While hilarious, it also includes bombs of insight like this one:

The question in life isn’t ‘Are you going to fail?’, the question is ‘WHEN will you fail?’

For context, they got onto the topic of indecisiveness - a form of procrastination, and how that relates to perfectionism. 

They give the example here:

Dr Ferrari: “There’s a movie theatre in Aurora that has 31 movies. You don’t take the indecisive to 31 movies…why? Cus you’ll stand there and you’ll say ‘so what do you want to see?’ and what will they say?”
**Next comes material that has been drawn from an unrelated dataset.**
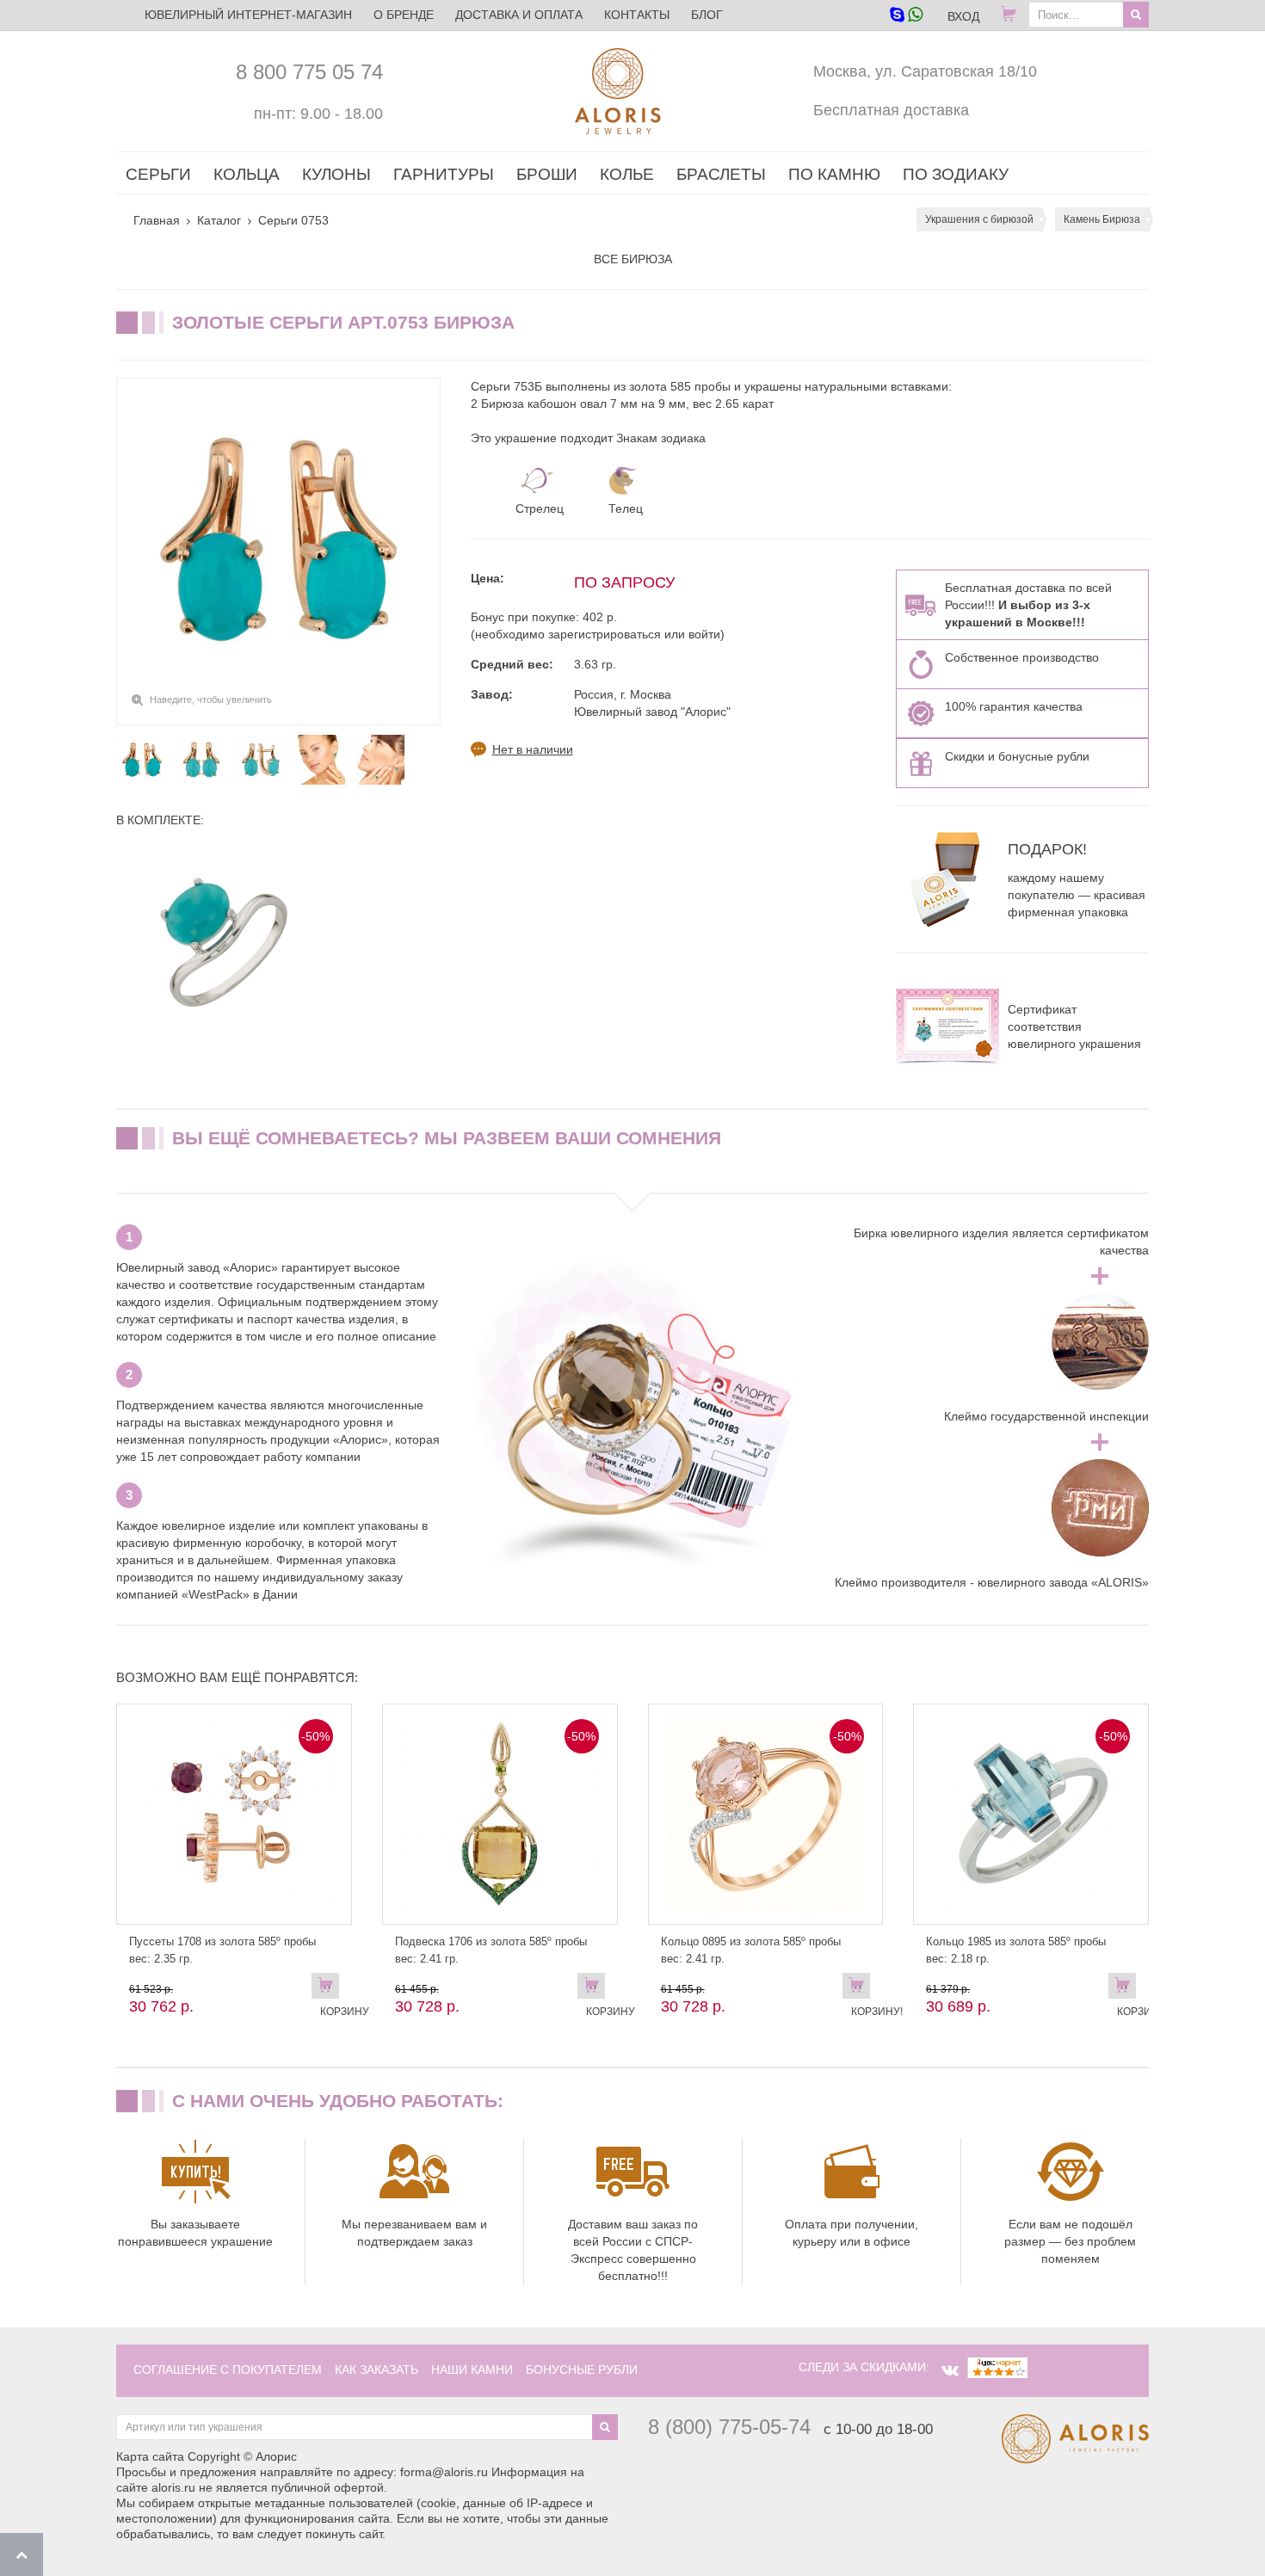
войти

Alie: (thoroughly entertained) “I don’t know what do you want to see?”

Ferrari: “‘then we really gotta decide, what do you want to see?’ What’d they say?”

Alie: Um they have you pick and then they don’t like it

Ferrari: “so they make YOU choose, so it’s never their fault“ 

It’s so hard to decide what movie to watch because we don’t want to choose the ‘wrong’ one. We focus so much more on avoiding making a mistake, than making a potentially good choice.

And it ties in with my video on the paradox of choice, where the more options we have, the more we’ll experience this indecisiveness. 

https://www.youtube.com/watch?v=vMcXwUVKu5w

So I’m trying to recondition my idea of failure.

For so long, we’re taught that mistakes are bad (red markers on our tests), and 100% scores are good. But interestingly, Dr Ferrari mentions this:

You’re most content, you’re most healthy with 85% success and 15% failure…some failure makes us most adjusted

And that makes sense. 

Without failure, our successes don’t stand out. We need failure for perspective, to teach us when we need to adjust and do something different. 

A common example is:

Babies don’t give up when they stumble and fall. Mistakes are mistakes, neither good or bad, and they learn to adjust themselves to stand and walk. 

And a great analogy by Dr Ferrari:

When god made us, she gave us knees to bend. We’re going to fall…those knees get you down and those knees get you up.

Failure is natural, we’re meant to experience it. Resisting failure serves no one. Also, perfect doesn’t exist.

And lastly,

The question is, did you learn? Did you grow? Did you move on beyond the failure? 

That’s the most important thing. Failure is here to teach us how to move forward. Life is pretty bumpy, and making mistakes keep us on track. What we want to avoid, is ignoring them, and repeating the same things later on.